Extracted data entries
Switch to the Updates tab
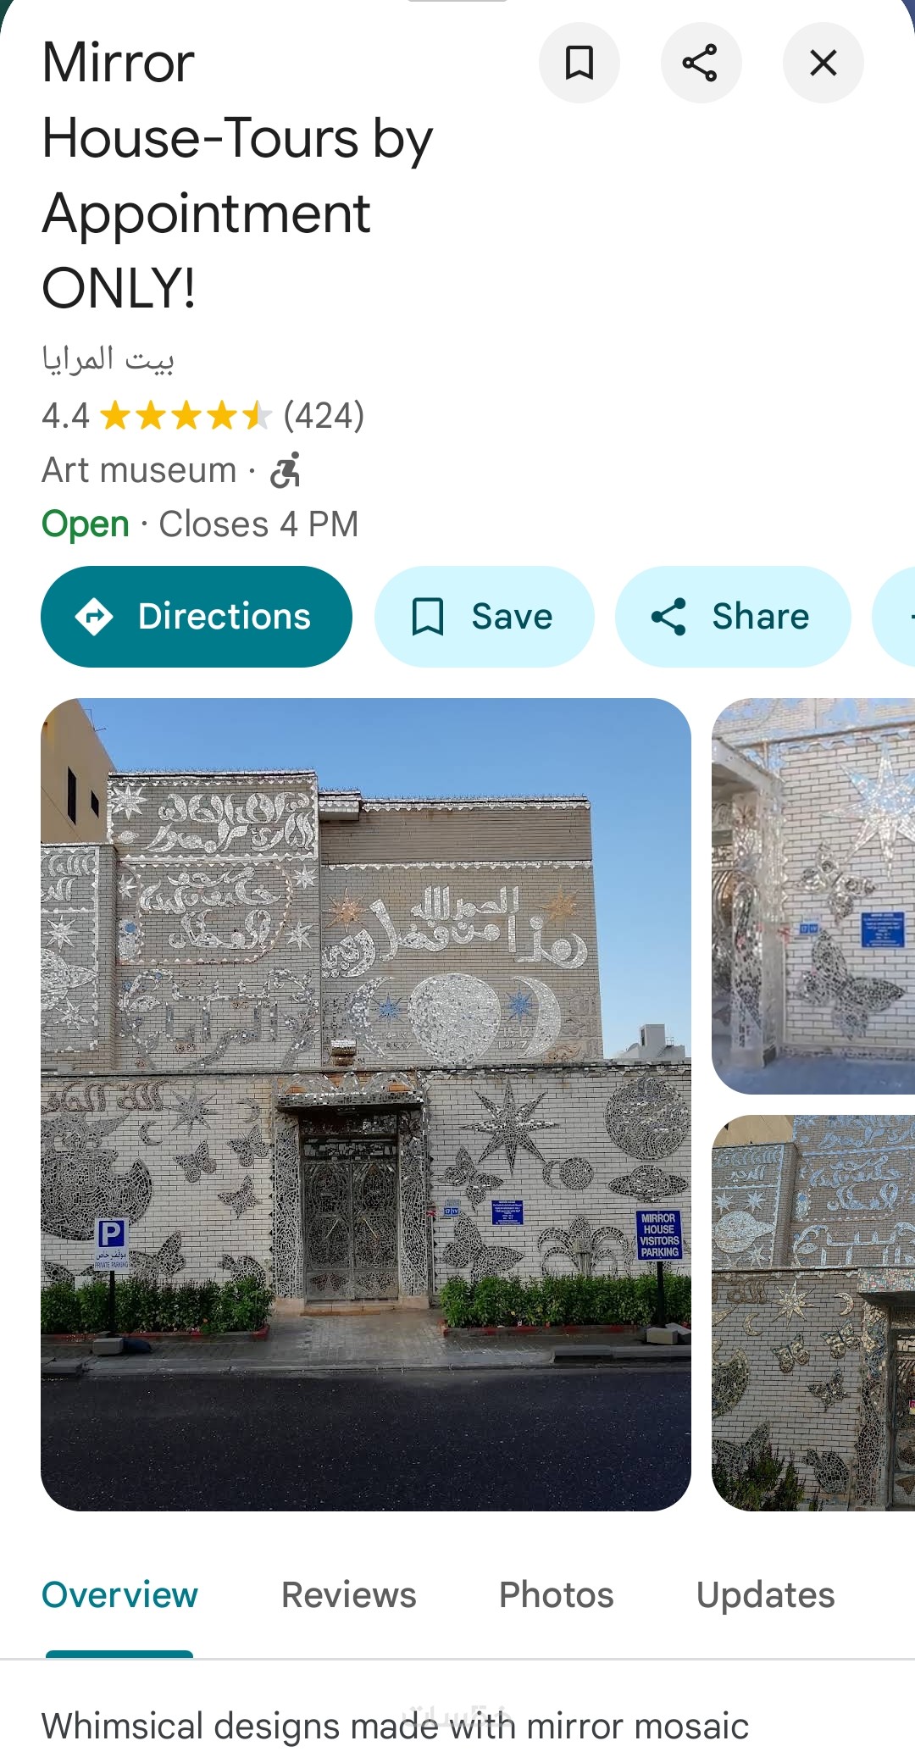This screenshot has width=915, height=1763. click(x=766, y=1595)
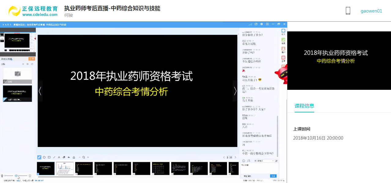Choose the text annotation tool

click(x=59, y=157)
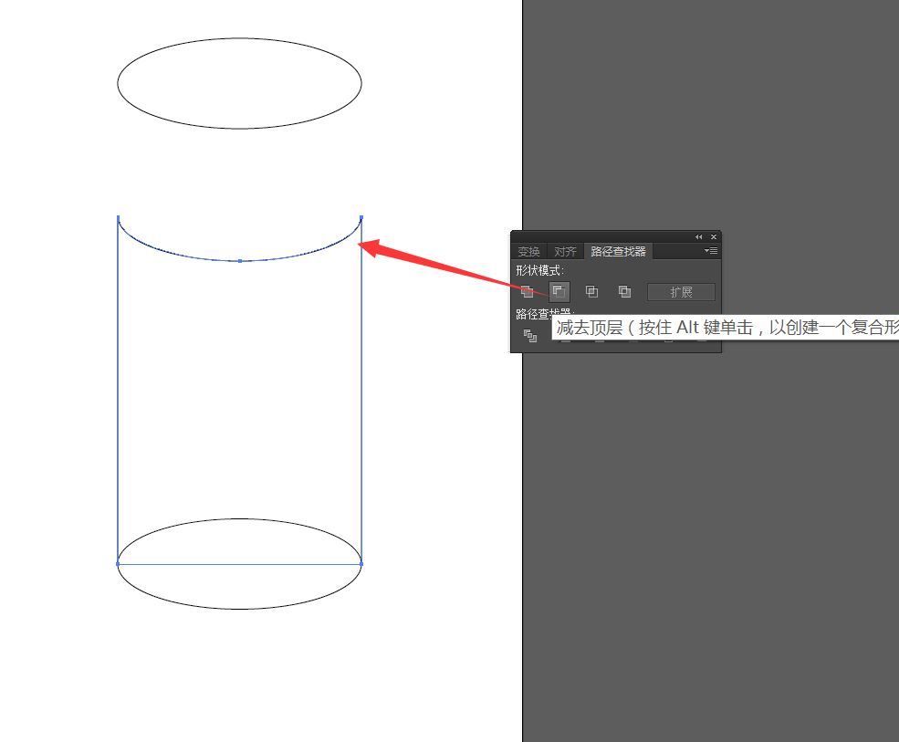
Task: Select the top ellipse outline
Action: (239, 38)
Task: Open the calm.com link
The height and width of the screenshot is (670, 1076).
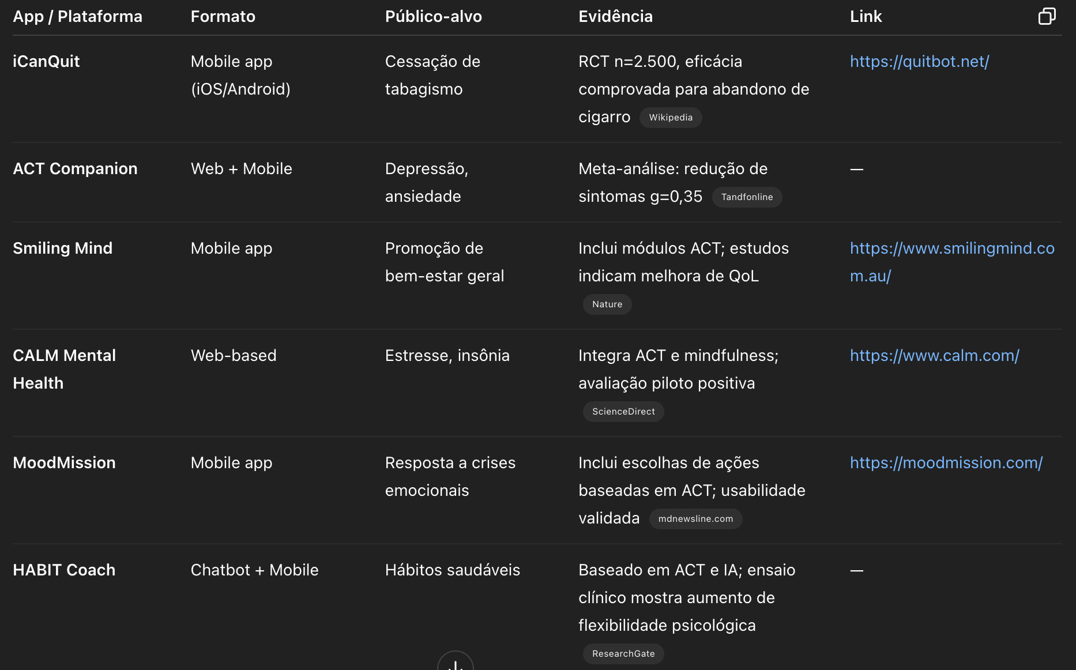Action: 934,355
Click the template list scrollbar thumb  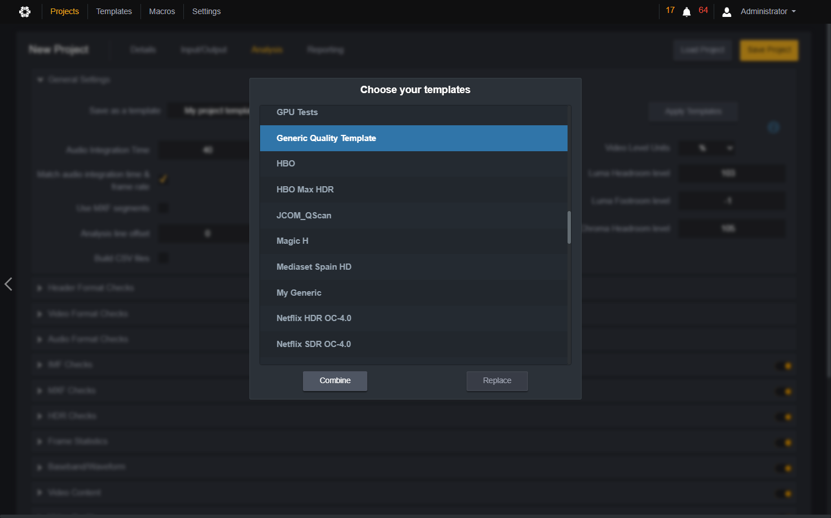pyautogui.click(x=569, y=227)
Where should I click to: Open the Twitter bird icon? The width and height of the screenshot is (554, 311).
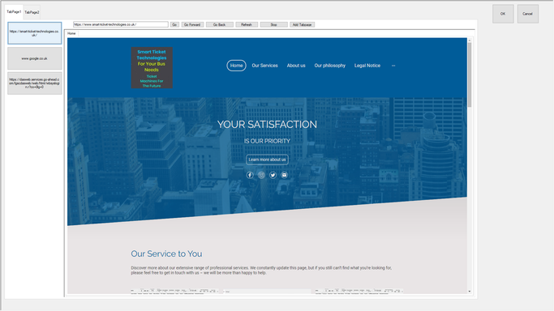273,175
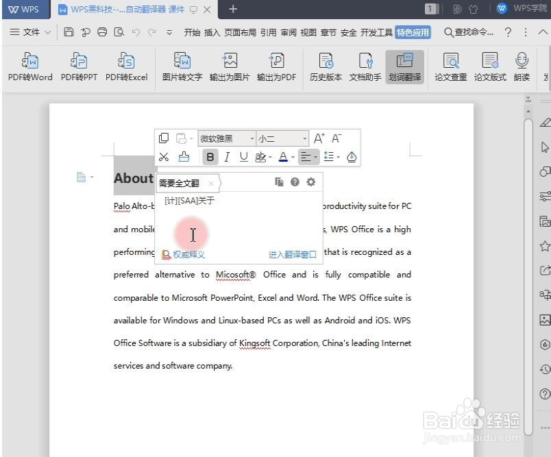Image resolution: width=551 pixels, height=457 pixels.
Task: Open the 文档助手 document assistant
Action: pos(365,67)
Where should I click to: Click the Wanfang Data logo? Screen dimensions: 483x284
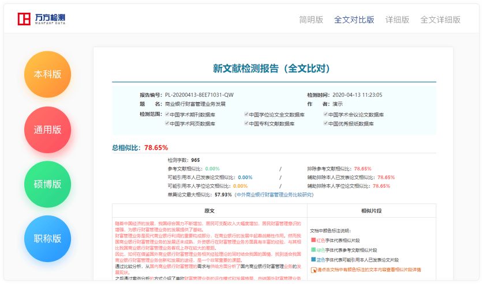(x=41, y=19)
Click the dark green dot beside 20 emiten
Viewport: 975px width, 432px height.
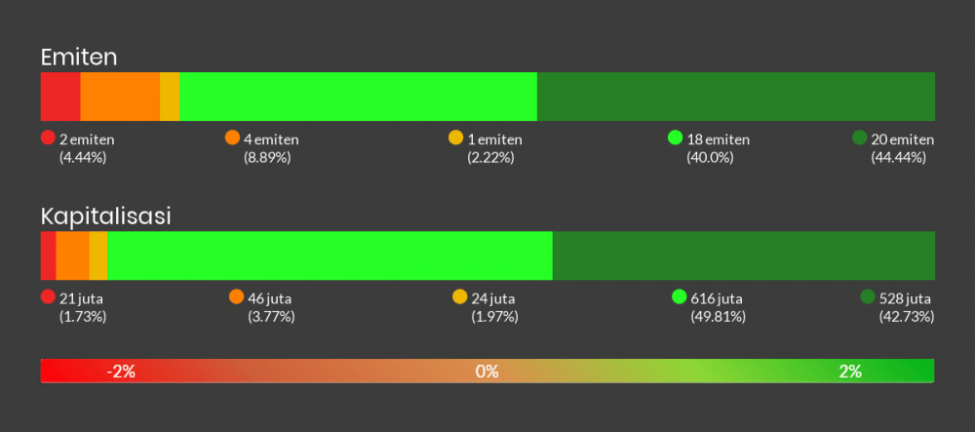859,137
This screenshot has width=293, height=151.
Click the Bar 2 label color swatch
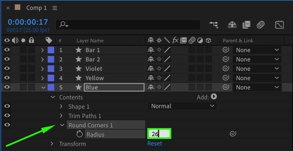pos(51,59)
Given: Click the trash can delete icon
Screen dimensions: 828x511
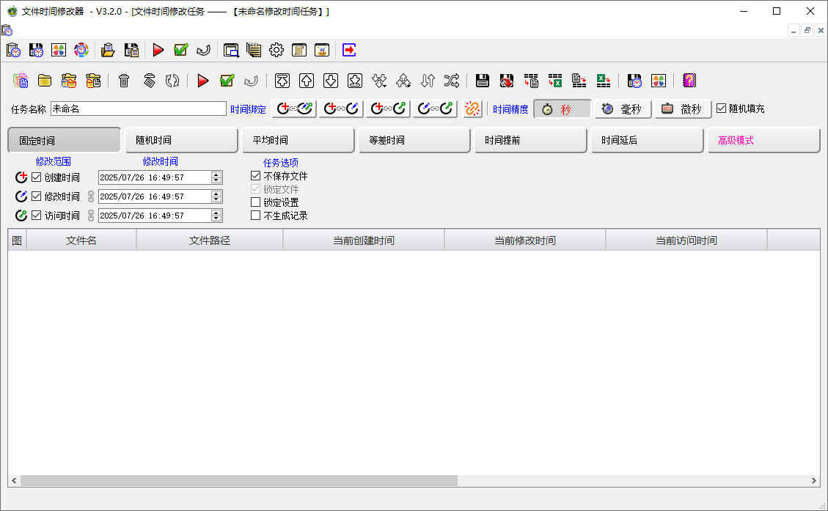Looking at the screenshot, I should [124, 81].
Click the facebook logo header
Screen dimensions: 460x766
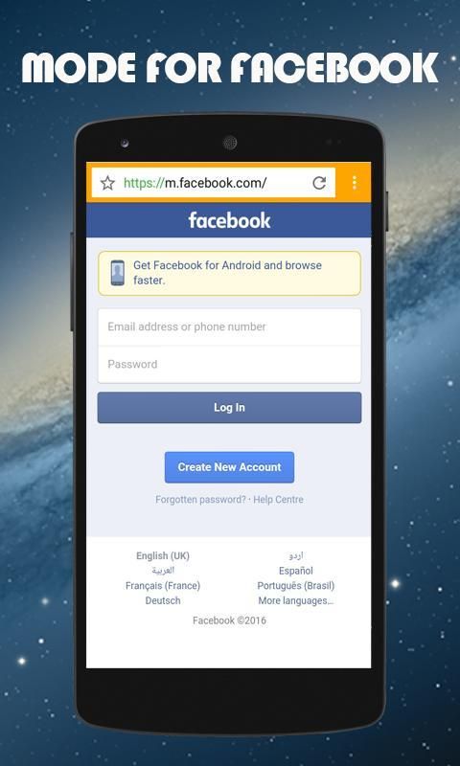coord(229,220)

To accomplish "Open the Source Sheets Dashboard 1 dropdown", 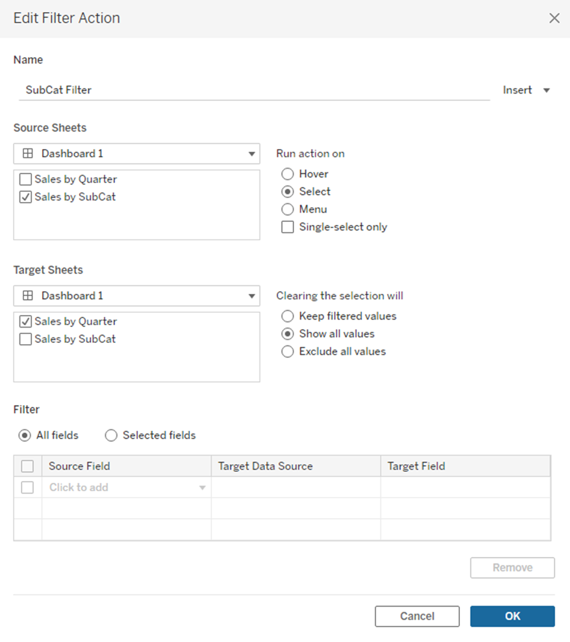I will [251, 153].
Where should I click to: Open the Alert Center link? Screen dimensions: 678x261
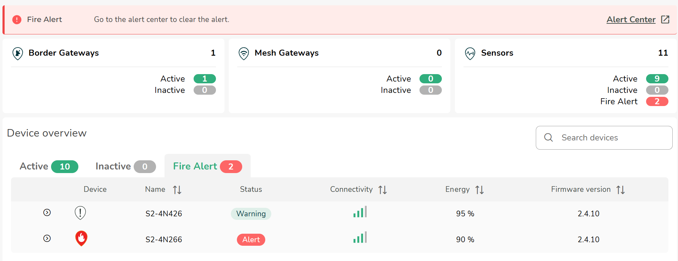630,20
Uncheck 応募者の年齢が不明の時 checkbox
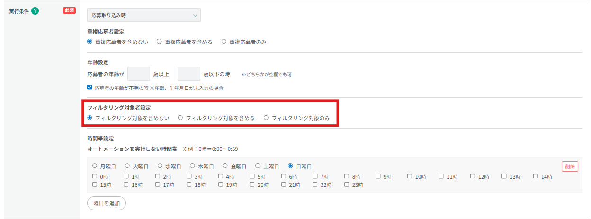 point(90,88)
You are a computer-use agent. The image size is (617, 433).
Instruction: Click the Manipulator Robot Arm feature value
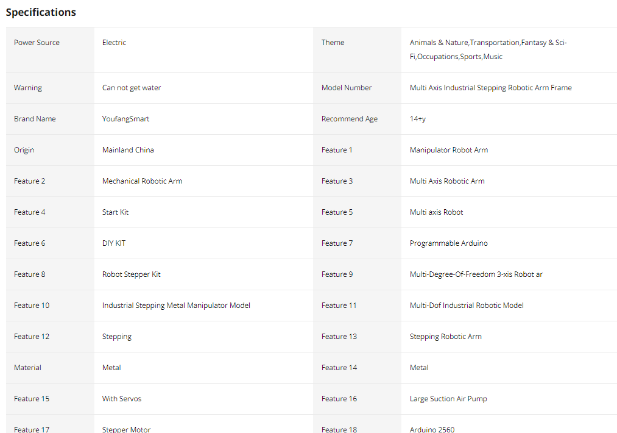[448, 150]
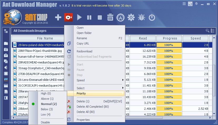Click the search magnifier icon
Image resolution: width=218 pixels, height=125 pixels.
tap(207, 31)
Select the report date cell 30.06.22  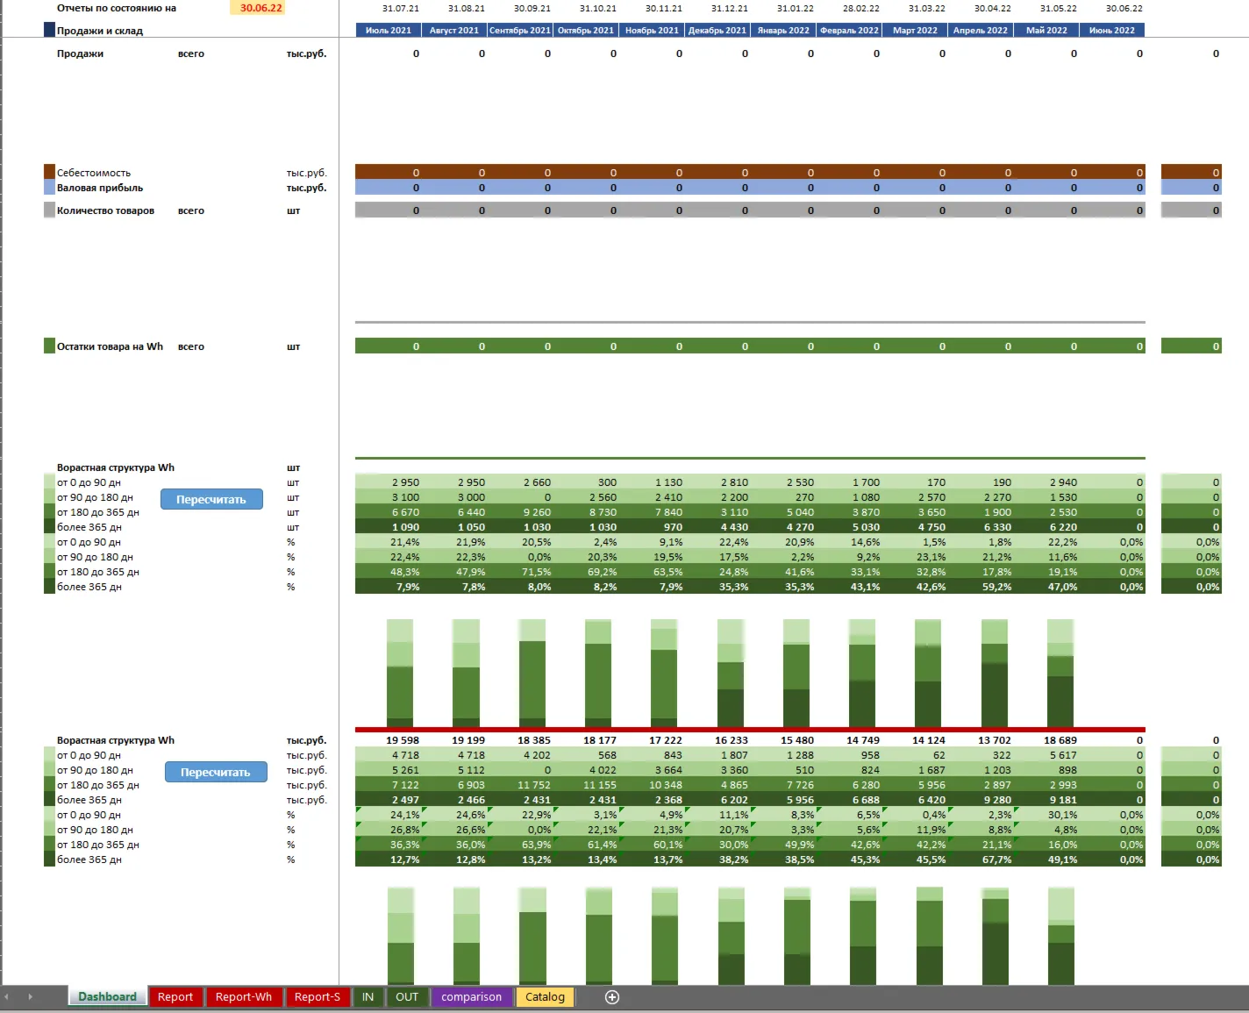(x=261, y=8)
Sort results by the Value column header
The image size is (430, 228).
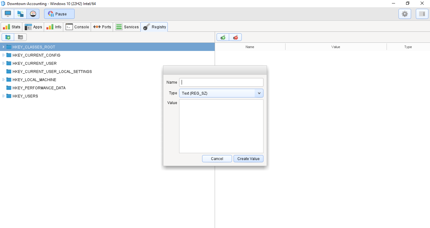336,47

# Try it
Gather all lines with the string "header" from the data.

# Answer for this exercise
Click the facebook logo header
Sort results by the Value column header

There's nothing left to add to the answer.